13. Aan Hem behoort wat in nacht en dag bestaat. En
Hij is de Alhorende, Alwetende.
14. Zeg: "Zal ik een andere Beschermer nemen,
dan Allah, de Schepper der hemelen en der aarde, Die voedt en niet wordt
gevoed?" Zeg: "Het is mij bevolen, de eerste te zijn die zich
onderwerpt." En behoort niet tot de afgodendienaren.
15. Zeg: "Ik vrees, als ik mijn Heer niet
gehoorzaam, de straf van de grote Dag."
16. Van wie deze straf op die Dag is afgewend, Allah
heeft hem inderdaad barmhartigheid betoond. En dat is een klaarblijkelijke
overwinning.
17. En als Allah u door schade treft, is er niemand
die dit kan afwenden dan Hij; en als Hij u met weldaad omringt - Hij heeft
macht over alle dingen.
18. Hij is de Oppermachtige over Zijn dienaren en
Hij is de Alwijze, en van alles op de hoogte.
19. Zeg: "Wie is het gewichtigst als
getuige?" Zeg: "Allah is getuige tussen u en mij. En deze Koran is
mij geopenbaard, opdat ik u en wie hij bereikt, moge waarschuwen. Getuigt gij
werkelijk dat er andere goden buiten Allah zijn?" Zeg: "Ik getuig
niet." Zeg: "Hij is de ene God en ik heb niets uitstaande met datgene
wat gij met Hem vereenzelvigt."
20. Degenen, wie Wij het Boek gaven, erkennen hem
(de Profeet), zoals zij hun kinderen erkennen. Maar zij, die hun ziel hebben tekort
gedaan, willen niet geloven.
21. En wie is onrechtvaardiger dan hij, die een
leugen tegen Allah uitdenkt of Zijn tekenen verloochent? Voorzeker, de
onrechtvaardigen zullen niet slagen.
22. (Gedenk) de Dag, waarop Wij hen allen zullen
verzamelen, dan zullen Wij zeggen tot degenen, die afgoderij pleegden:
"Waar zijn uw mededingers, die gij beweerdet (te bezitten)?"
23. Dan zal hun antwoord niet anders zijn dan dat
zij zeggen: "Bij Allah, onze Heer; wij waren geen afgodendienaren."
24. Zie, hoe zij tegen zichzelven liegen en hoe
hetgeen zij plachten te verzinnen voor hen verloren is gegaan.

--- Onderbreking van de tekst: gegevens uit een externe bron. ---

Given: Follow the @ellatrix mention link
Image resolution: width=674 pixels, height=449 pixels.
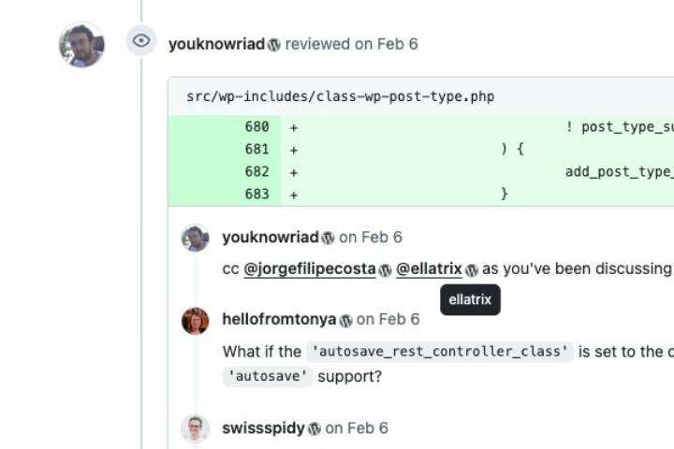Looking at the screenshot, I should pos(429,268).
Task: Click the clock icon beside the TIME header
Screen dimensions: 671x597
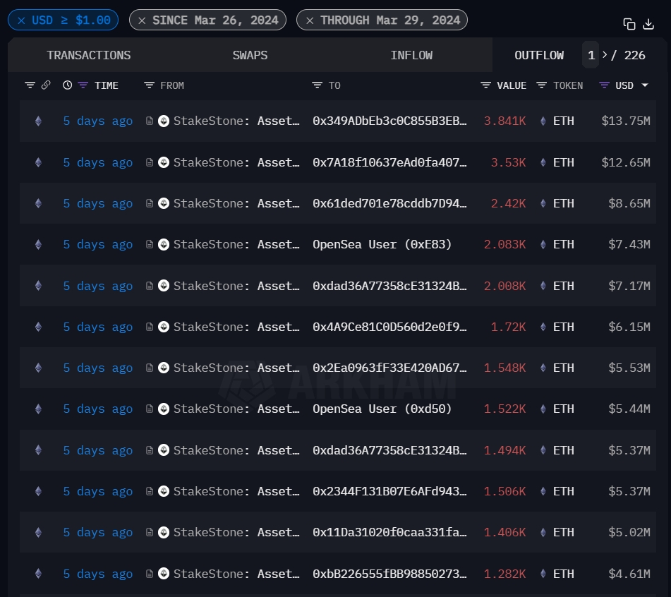Action: pyautogui.click(x=68, y=85)
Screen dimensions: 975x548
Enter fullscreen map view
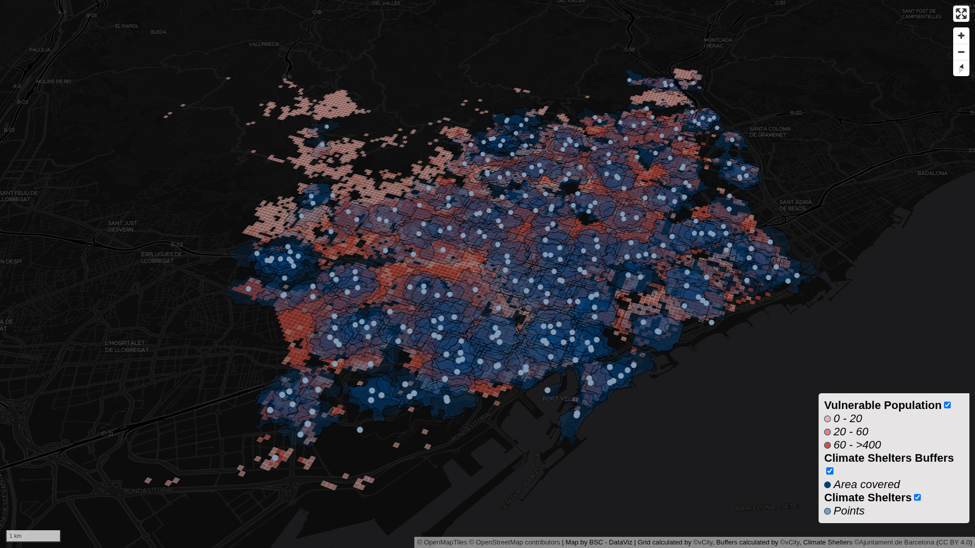(961, 14)
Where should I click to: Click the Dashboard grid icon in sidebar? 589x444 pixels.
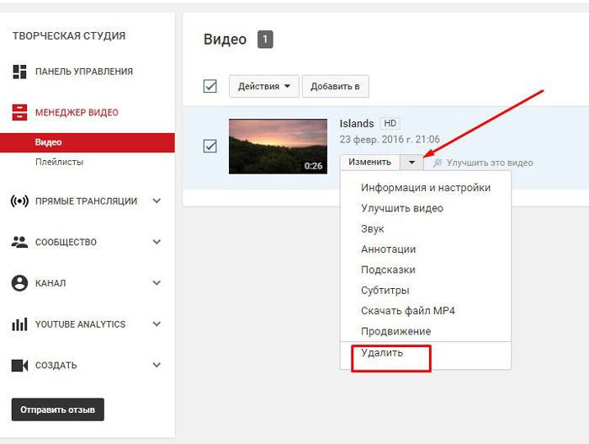(x=19, y=72)
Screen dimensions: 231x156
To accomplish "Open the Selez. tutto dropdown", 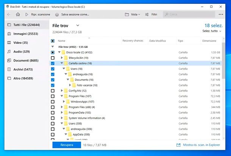I will [x=212, y=31].
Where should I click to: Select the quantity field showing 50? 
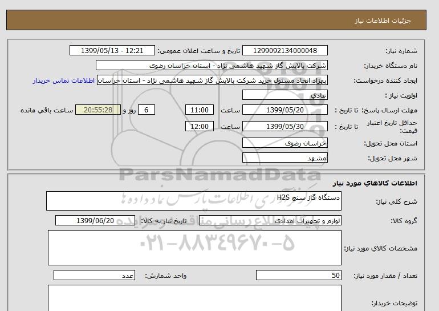(x=299, y=275)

25. Er zijn sommigen hunner, die naar u luisteren,
maar Wij hebben sluiers om hun hart gelegd en hun oren verstopt, zodat zij niet
begrijpen. En al zagen zij elk teken, zouden zij er toch niet in geloven;
wanneer zij tot u komen redetwisten zij met u, en de ongelovigen zeggen:
"Dit zijn niets dan fabelen der ouden."
26. En zij verbieden (anderen) en blijven er zelt
verre van. En zij deren niemand dan zichzelven, zij bemerken het echter niet.

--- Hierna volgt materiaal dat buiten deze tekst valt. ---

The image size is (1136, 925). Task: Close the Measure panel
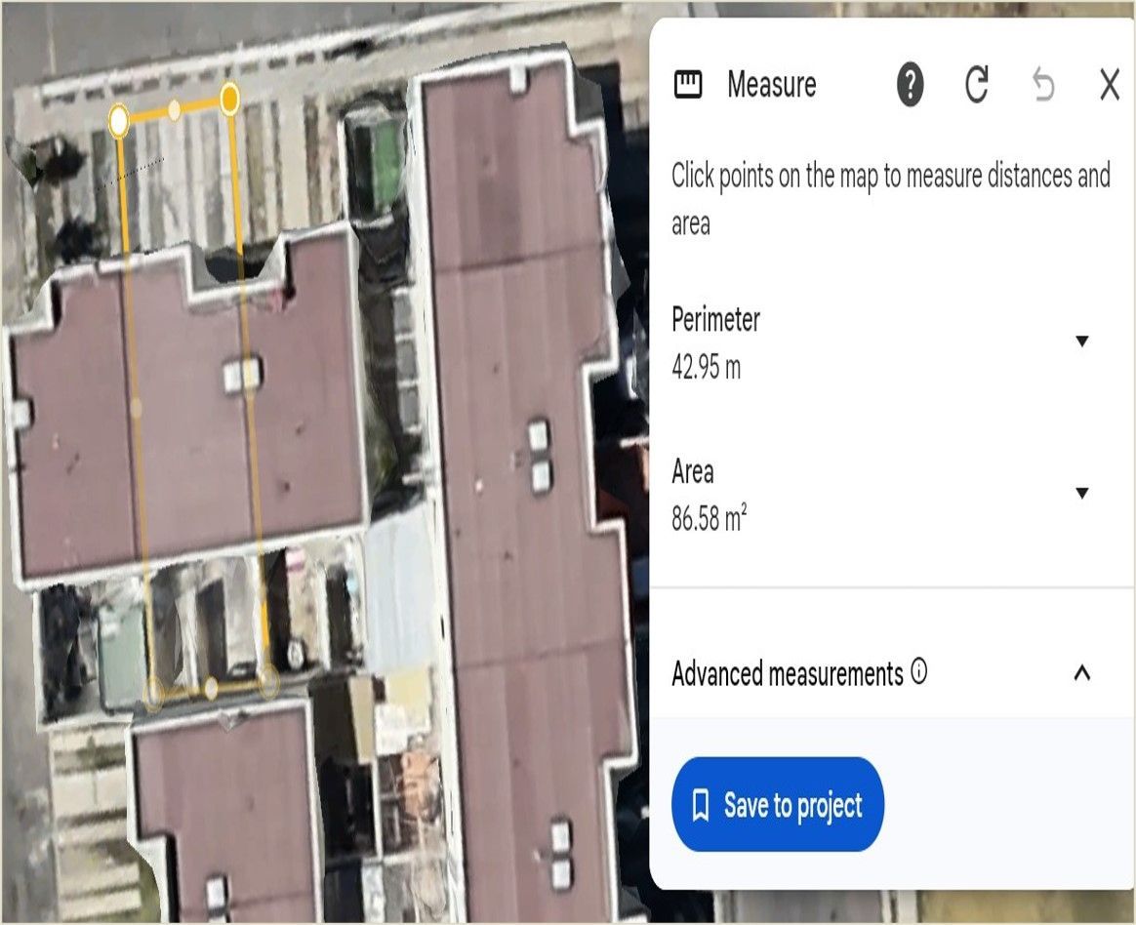tap(1110, 85)
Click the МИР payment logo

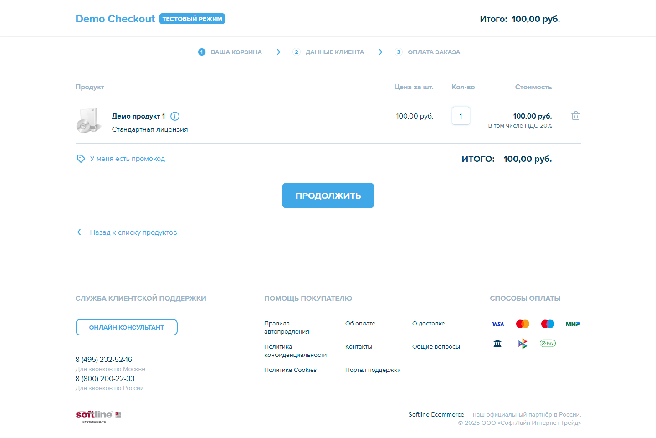click(573, 324)
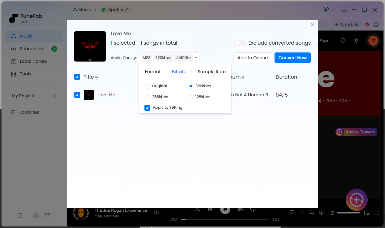Click the Convert Now button
The height and width of the screenshot is (228, 385).
click(x=292, y=58)
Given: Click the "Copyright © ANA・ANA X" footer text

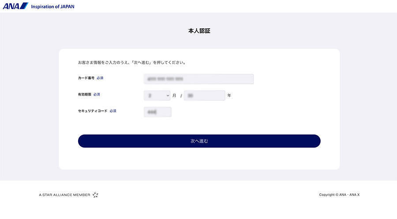Looking at the screenshot, I should coord(339,195).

27. En als gij het slechts zoudt kunnen zien,
wanneer zij voor het Vuur zullen worden gebracht! Zij zullen dan zeggen:
"O, mochten wij slechts worden teruggezonden, dan zouden wij de tekenen
van onze Heer niet meer verloochenen en wij zouden tot de gelovigen
behoren."
28. Neen, hetgeen zij voorheen plachten te verbergen
is hun duidelijk geworden. En als zij zouden worden teruggezonden zoudden zij
gewis tot hetgeen hen was verboden terugkeren; Voorzeker zij zijn leugenaars.
29. En zij zeggen: "Er is niets dan ons leven
van deze wereld en wij kunnen niet worden opgewekt."

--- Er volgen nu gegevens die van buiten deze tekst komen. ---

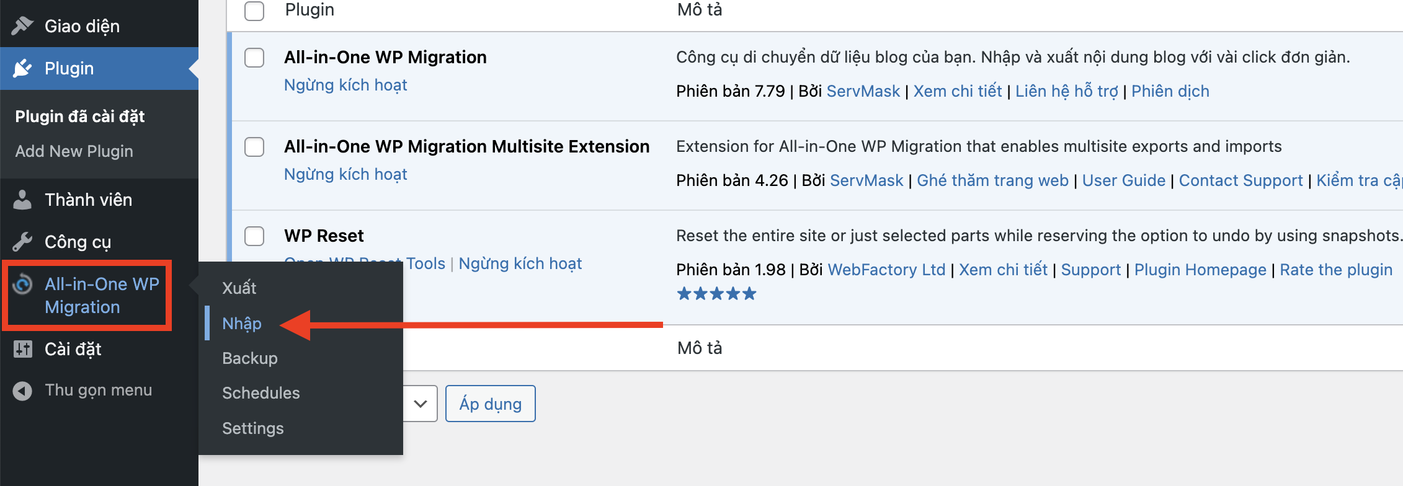Click the Thành viên user icon
Viewport: 1403px width, 486px height.
(x=22, y=200)
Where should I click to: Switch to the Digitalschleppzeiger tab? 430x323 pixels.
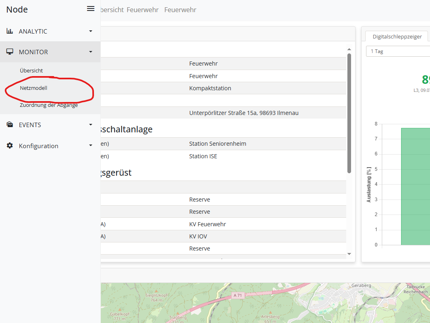(397, 36)
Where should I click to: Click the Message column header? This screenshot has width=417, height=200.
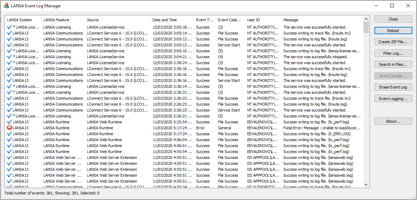pos(322,20)
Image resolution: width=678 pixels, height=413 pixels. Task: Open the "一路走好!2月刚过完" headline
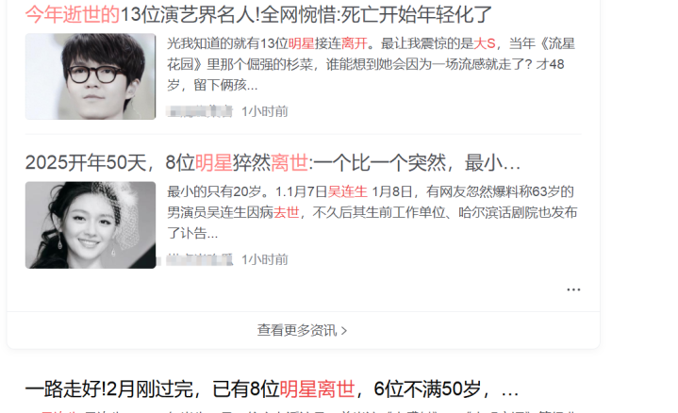tap(272, 389)
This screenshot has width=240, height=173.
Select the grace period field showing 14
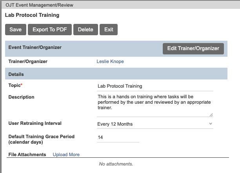point(118,137)
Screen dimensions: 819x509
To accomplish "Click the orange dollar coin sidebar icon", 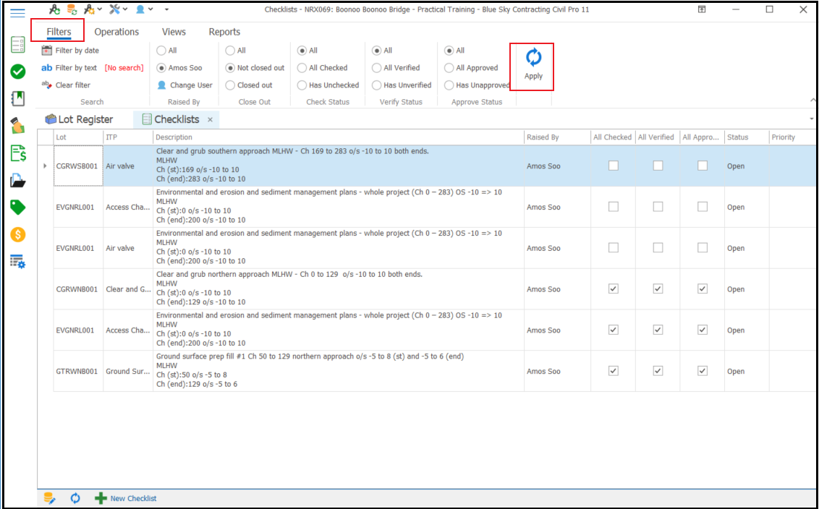I will point(18,235).
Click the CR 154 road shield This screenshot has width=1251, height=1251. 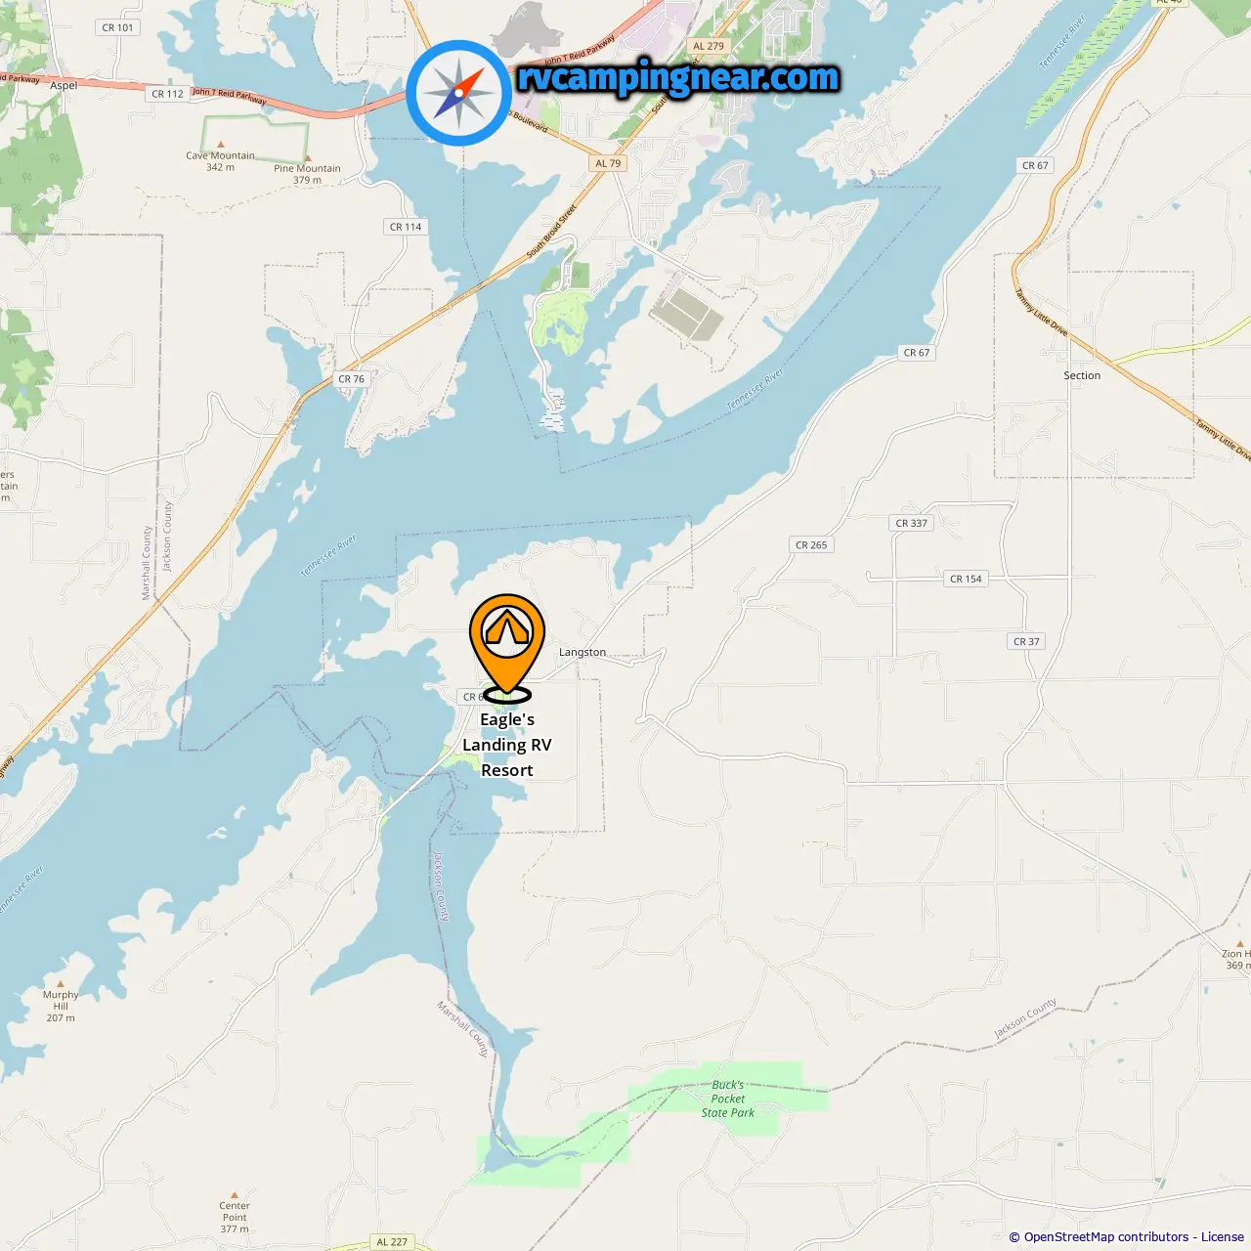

30. En wanneer gij het slechts zoudt kunnen zien,
wanneer zij voor hun Heer zullen worden gebracht, zal Hij zeggen: "Is dit
niet de waarheid?" Zij zullen antwoorden: "Ja zeker, bij onze
Heer." Hij zal zeggen: "Ondergaat dan de straf, omdat gij placht te
verwerpen."
31. Voorzeker, zij, die de ontmoeting met Allah
verloochenen, benadelen zich, totdat het uur onverwachts over hen komt, en zij
zullen zeggen: "O, wij hebben wroeging, vanwege onze tekortkoming
hierin." En zij zullen hun lasten op hun ruggen dragen. Ziet toe, wat zij
dragen is zeker slecht.
32. Het wereldse leven is niets dan een spel en een
ijdel vermaak. Doch voor degenen die God vrezen, is het tehuis van het
Hiernamaals beter. Wilt gij dan niet begrijpen?
33. Wij weten zeer goed dat hetgeen zij zeggen u
verdriet doet, doch zij verloochenen u (profeet) niet, maar het zijn de tekenen
van Allah die de boosdoeners verwerpen.
34. Gewis, de boodschappers vóór u werden ook
verloochend en gekweld, niettemin bleven zij geduldig in datgene, waarvoor zij
waren verloochend; totdat onze hulp tot hen kwam. Er is niemand die de woorden
van Allah kan veranderen. En er zijn reeds tijdingen omtrent die boodschappers
tot u gekomen.
35. En als hun afkeer u onverdraaglijk is, breng hun
dan een teken, indien gij een opening in de aarde of een ladder naar de hemelen
kunt vinden. En indian Allah wilde zou Hij hen zeker onder één leiding hebben
verzameld. Behoor dus niet tot de onwetenden.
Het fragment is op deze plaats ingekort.